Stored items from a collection
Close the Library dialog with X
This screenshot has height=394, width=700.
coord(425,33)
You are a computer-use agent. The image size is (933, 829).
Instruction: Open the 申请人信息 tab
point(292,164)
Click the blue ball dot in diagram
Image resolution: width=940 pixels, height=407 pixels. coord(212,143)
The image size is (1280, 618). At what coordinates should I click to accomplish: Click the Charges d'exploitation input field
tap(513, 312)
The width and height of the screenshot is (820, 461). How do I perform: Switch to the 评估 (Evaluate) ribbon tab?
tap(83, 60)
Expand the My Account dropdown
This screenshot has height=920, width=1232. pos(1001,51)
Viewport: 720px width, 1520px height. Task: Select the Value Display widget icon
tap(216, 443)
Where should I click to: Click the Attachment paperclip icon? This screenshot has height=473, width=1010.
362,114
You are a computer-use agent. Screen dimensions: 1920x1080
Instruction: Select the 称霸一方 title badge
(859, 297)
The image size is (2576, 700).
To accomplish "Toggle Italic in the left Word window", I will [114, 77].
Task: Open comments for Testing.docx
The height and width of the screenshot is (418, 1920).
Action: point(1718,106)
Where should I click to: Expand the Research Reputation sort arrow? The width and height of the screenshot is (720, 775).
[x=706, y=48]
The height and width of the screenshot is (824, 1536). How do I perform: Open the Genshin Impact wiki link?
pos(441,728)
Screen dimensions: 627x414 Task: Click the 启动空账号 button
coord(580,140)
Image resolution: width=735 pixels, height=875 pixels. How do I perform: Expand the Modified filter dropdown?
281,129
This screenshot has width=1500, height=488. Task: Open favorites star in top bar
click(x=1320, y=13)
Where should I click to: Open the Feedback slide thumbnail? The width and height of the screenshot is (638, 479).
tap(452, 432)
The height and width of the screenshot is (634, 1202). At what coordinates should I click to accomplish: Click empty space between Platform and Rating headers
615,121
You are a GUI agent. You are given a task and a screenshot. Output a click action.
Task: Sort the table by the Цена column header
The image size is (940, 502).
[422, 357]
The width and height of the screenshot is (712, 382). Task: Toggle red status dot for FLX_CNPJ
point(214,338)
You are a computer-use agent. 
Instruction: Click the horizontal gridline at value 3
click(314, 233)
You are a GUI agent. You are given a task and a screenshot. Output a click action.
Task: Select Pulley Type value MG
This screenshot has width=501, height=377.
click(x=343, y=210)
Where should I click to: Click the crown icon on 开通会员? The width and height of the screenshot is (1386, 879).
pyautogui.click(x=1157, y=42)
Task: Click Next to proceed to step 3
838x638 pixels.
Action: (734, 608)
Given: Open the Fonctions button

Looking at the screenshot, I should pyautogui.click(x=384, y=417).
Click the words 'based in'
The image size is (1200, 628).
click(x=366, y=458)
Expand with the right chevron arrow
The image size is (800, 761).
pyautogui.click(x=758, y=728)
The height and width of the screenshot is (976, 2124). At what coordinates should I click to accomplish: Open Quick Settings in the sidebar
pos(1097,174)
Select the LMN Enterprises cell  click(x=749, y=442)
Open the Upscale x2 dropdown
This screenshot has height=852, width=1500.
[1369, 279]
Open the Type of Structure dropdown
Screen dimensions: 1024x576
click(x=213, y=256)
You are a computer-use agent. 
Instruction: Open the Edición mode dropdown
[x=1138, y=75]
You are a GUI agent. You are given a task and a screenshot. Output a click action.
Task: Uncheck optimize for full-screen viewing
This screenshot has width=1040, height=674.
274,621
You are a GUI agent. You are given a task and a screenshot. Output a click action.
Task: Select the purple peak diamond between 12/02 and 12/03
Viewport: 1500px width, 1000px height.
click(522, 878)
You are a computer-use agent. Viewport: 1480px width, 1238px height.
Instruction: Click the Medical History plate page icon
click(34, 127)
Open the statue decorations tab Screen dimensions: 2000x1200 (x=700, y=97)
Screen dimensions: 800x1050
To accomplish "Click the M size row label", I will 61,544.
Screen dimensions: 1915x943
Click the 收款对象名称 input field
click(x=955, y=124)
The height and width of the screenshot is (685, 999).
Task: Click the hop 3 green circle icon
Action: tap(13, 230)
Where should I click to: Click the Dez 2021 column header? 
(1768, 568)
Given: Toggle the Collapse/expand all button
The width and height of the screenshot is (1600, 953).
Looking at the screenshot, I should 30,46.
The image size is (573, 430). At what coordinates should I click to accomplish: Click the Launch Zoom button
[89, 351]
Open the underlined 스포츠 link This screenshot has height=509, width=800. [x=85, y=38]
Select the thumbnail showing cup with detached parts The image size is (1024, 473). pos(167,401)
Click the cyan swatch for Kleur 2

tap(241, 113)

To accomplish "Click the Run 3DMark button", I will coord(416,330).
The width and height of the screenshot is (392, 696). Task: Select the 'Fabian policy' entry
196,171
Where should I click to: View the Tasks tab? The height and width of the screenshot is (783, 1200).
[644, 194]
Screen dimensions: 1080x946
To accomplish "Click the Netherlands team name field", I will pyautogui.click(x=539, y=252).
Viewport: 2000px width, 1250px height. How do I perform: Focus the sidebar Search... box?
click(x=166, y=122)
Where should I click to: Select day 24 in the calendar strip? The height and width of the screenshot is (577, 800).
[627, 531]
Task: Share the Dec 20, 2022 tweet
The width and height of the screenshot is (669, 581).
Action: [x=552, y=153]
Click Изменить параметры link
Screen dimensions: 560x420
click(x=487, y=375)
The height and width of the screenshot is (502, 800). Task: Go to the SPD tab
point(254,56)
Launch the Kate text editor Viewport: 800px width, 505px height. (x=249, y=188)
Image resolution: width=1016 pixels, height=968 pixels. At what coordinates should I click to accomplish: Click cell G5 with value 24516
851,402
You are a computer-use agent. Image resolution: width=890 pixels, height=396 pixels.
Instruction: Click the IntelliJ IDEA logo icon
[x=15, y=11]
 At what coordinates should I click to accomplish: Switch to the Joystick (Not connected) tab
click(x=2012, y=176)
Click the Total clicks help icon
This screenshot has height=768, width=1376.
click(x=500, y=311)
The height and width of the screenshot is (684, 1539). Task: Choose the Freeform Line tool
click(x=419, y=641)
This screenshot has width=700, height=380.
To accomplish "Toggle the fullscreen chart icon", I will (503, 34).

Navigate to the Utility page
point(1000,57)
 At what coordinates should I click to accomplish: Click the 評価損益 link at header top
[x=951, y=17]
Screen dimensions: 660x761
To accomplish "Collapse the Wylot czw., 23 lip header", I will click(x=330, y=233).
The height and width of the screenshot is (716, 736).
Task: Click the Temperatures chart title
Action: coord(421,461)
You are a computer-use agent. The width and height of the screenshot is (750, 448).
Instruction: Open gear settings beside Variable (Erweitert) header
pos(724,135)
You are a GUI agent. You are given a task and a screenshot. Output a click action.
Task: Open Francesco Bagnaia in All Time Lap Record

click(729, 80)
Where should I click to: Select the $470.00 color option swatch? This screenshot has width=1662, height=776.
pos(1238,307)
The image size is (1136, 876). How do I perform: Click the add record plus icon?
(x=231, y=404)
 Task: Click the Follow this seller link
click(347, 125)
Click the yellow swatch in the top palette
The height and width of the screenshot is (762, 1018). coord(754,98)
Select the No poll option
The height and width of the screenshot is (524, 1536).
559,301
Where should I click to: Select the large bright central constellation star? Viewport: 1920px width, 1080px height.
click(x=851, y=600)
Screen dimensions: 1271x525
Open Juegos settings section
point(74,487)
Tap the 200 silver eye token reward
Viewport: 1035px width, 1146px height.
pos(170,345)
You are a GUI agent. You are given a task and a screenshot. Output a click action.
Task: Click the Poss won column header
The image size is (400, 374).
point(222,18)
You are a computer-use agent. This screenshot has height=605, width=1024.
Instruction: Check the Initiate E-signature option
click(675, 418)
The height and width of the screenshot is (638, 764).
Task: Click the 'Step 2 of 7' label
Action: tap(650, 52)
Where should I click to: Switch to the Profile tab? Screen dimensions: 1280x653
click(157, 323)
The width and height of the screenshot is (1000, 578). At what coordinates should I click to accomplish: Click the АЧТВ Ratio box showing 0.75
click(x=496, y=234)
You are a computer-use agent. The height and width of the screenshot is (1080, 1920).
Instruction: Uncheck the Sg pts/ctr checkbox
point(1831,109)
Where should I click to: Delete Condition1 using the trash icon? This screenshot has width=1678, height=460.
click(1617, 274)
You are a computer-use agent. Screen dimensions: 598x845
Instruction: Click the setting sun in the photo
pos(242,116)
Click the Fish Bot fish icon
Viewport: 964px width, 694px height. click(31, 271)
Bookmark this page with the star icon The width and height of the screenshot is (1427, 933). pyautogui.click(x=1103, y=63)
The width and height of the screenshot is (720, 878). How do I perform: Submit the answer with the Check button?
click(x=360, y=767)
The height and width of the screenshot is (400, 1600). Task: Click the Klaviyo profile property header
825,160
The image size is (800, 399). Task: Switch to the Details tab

(The task)
Restate exactly, and only, every line from the one that contains "The width and height of the screenshot is (1000, 578)." through the last line of the records.

(Answer to this task)
The width and height of the screenshot is (1000, 578). At what coordinates should I click to accomplish: Click the АЧТВ Ratio box showing 0.75
click(x=496, y=234)
You are a computer-use agent. The height and width of the screenshot is (1080, 1920).
Instruction: Uncheck the Sg pts/ctr checkbox
point(1831,109)
Where should I click to: Delete Condition1 using the trash icon? This screenshot has width=1678, height=460.
click(1617, 274)
You are a computer-use agent. Screen dimensions: 598x845
Instruction: Click the setting sun in the photo
pos(242,116)
Click the Fish Bot fish icon
Viewport: 964px width, 694px height. click(31, 271)
Bookmark this page with the star icon The width and height of the screenshot is (1427, 933). pyautogui.click(x=1103, y=63)
The width and height of the screenshot is (720, 878). How do I perform: Submit the answer with the Check button?
click(x=360, y=767)
The height and width of the screenshot is (400, 1600). Task: Click the Klaviyo profile property header
825,160
The image size is (800, 399). Task: Switch to the Details tab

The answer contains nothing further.